▸ **Required action**
Take the lines of the data below from the very first through the line containing "Nastavení souborů cookies (528, 2203)" and output them exactly, pictures excluded.
□ □ □
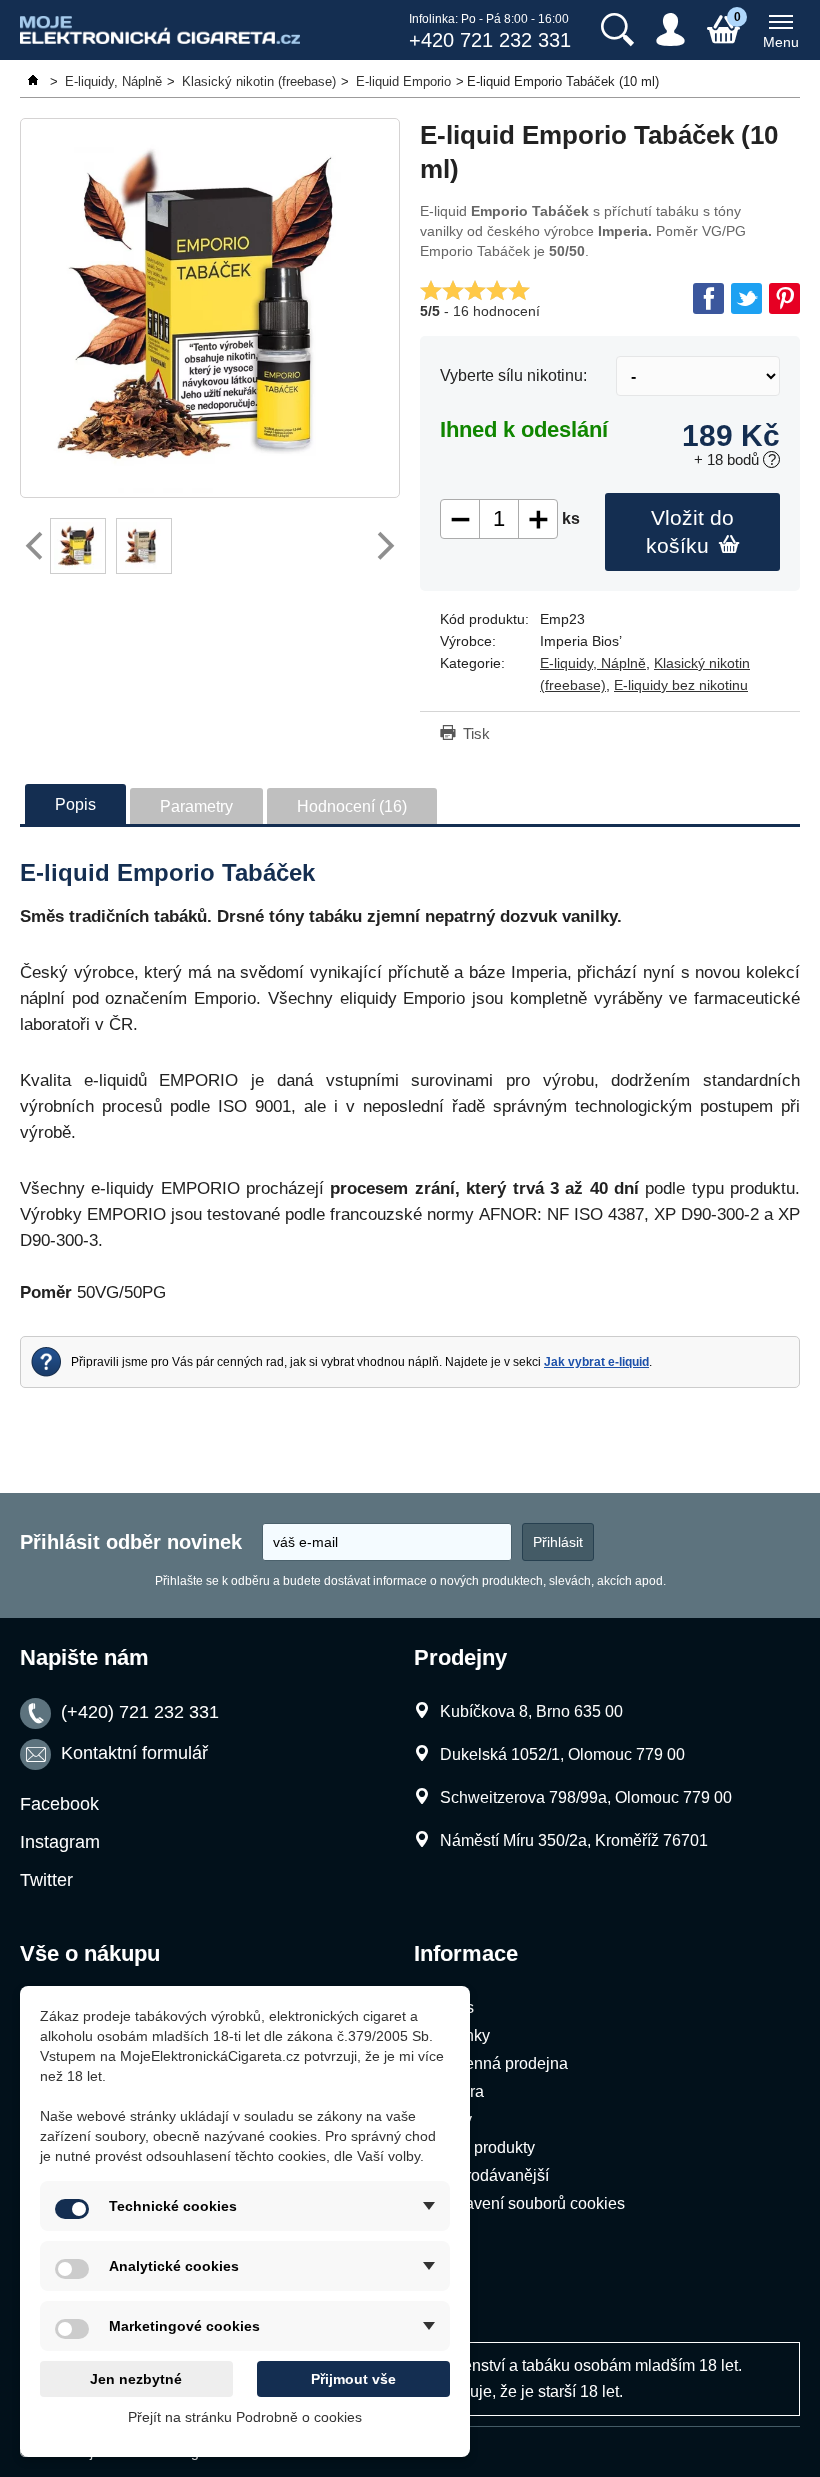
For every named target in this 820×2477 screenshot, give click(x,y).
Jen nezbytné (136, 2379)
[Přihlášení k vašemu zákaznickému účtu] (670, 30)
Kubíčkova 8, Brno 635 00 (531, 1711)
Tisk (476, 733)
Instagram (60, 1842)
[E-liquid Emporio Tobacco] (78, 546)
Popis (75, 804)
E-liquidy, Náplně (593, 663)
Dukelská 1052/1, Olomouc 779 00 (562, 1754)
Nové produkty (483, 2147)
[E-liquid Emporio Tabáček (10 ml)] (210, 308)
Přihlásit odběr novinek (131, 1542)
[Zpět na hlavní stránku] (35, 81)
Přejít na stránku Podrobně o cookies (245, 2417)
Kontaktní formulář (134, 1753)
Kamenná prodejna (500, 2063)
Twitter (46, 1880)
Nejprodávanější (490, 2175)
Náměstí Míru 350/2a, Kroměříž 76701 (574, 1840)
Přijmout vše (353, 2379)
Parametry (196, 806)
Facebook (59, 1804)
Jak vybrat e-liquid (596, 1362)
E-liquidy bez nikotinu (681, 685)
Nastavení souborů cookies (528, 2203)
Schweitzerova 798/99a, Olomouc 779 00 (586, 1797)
□ □ □
▸ **Solved problem**
For every named target in this 820×2477 screenshot, give click(x,y).
Jen nezbytné (136, 2379)
[Přihlášení k vašemu zákaznickému účtu] (670, 30)
Kubíčkova 8, Brno 635 00 (531, 1711)
Tisk (476, 733)
Instagram (60, 1842)
[E-liquid Emporio Tobacco] (78, 546)
Popis (75, 804)
E-liquidy, Náplně (593, 663)
Dukelská 1052/1, Olomouc 779 00 (562, 1754)
Nové produkty (483, 2147)
[E-liquid Emporio Tabáček (10 ml)] (210, 308)
Přihlásit odběr novinek (131, 1542)
[Zpět na hlavní stránku] (35, 81)
Přejít na stránku Podrobně o cookies (245, 2417)
Kontaktní formulář (134, 1753)
Kamenná prodejna (500, 2063)
Twitter (46, 1880)
Nejprodávanější (490, 2175)
Náměstí Míru 350/2a, Kroměříž 76701 (574, 1840)
Přijmout vše (353, 2379)
Parametry (196, 806)
Facebook (59, 1804)
Jak vybrat e-liquid (596, 1362)
E-liquidy bez nikotinu (681, 685)
Nastavení souborů cookies (528, 2203)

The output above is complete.